SECCIÓN DEL DOCUMENTO →
-=-=-=-=-

Desde que llegó a convertirse en la actriz más importante de Hollywood durante la décadas de los 90, Demi Moore pasó años sometida al más despiadado de los escrutinios por parte de la prensa, constantemente dispuesta a escudriñar, prejuzgar y despellejar sus películas, su trabajo y su vida personal; así fue hasta que, en cuanto la intérprete llegó a cierta edad, la industria y los medios decidieron que ya no les interesaba.
Dicho de otro modo, Moore está íntimamente familiarizada tanto con los imposibles estándares de belleza a los que las mujeres deben enfrentarse como con el desdén que sufren al dejar atrás la juventud, y por eso es lógico que la francesa Coralie Fargeat la escogiera como protagonista de su segundo largometraje, La sustancia, sin duda una de las películas de 2024. Pero la elección, ojo, no es acertada solo por lo que tiene de simbólica, y para demostrarlo no hace falta más que la escena más demoledora de su metraje: mientras se prepara para la que será su primera cita en mucho tiempo, su personaje contempla con un gesto de desolación absoluta el reflejo que le devuelve el espejo del baño, y el dolor dibujado en el rostro de Moore se basta para ilustrar todo cuanto La sustancia tiene que decir sobre nuestra obsesión por la imagen externa, el miedo a envejecer, la misoginia institucionalizada y cómo la industria del entretenimiento traumatiza a las mujeres hasta empujarlas a hacerse cosas terribles a sí mismas con el fin de seguir siendo aceptadas. Esa mirada es, posiblemente, también el momento más sutil de una película que se hace fuerte en el terreno del exceso, y de allí obtiene su hilaridad y su capacidad única para epatar.

-=-=-=-=-

DATOS DEL EJERCICIO →
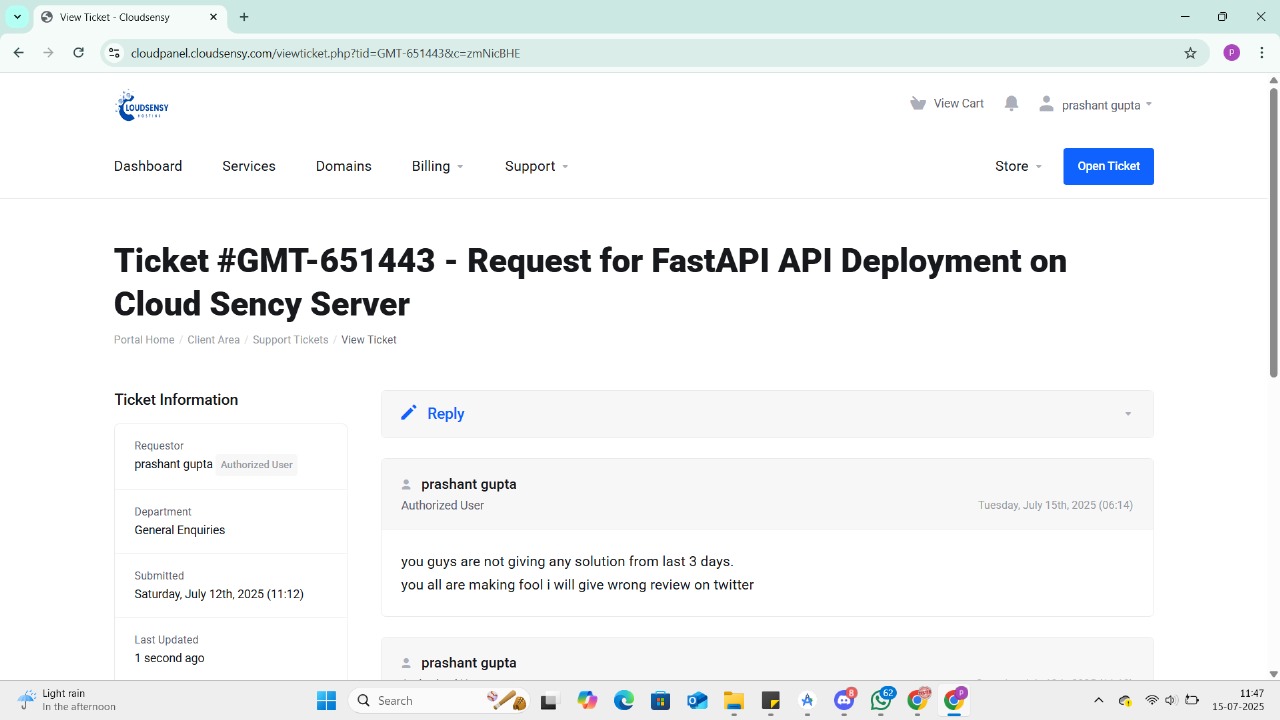Image resolution: width=1280 pixels, height=720 pixels.
Task: Go to the Dashboard menu item
Action: pyautogui.click(x=148, y=166)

-=-=-=-=-

PROBLEMA 1 → Reescribe de forma más breve el párrafo del texto sobre Demi Moore y La sustancia que empieza con «Desde que llegó a convertirse», conservando sus datos principales.
PROBLEMA 2 → Retoma el texto sobre Demi Moore y La sustancia a partir de su última oración.
El material no tiene relación con el texto sobre Demi Moore y La sustancia.

RESPUESTA 1 → Demi Moore, la actriz más importante de Hollywood en los años 90, sufrió durante años un escrutinio implacable de la prensa, que juzgaba con dureza sus películas, su trabajo y su vida personal. Cuando llegó a cierta edad, la industria y los medios perdieron el interés por ella.

RESPUESTA 2 →
Una deslumbrante secuencia inicial nos muestra, en el transcurso de tan solo unos segundos de película, cómo una de las estrellas embaldosadas en el Paseo de la Fama de Hollywood va dejando de ser rutilante y celebrada para convertirse en algo agrietado e ignorado, en perfecta sincronía con el recorrido profesional de la mujer a quien honra. Elizabeth Sparkle (Moore) fue una celebridad aclamada y multipremiada, pero al principio de La sustancia su popularidad no le sirve para más que ganarse la vida como presentadora de un programa televisivo de aeróbic. Y unas escenas después, tras cumplir los 50, es fulminantemente despedida.
Desesperada, recurre a una misteriosa droga que promete proporcionar a quienes la usan una versión mejorada de sí mismos, lo que provoca que una ‘alter ego’ más joven y hermosa (Margaret Qualley) le emerja de la espalda como un polluelo que sale del huevo. Por supuesto, la convivencia entre ambas llegará a ser insoportable, y de la forma más grotesca y repulsiva imaginable.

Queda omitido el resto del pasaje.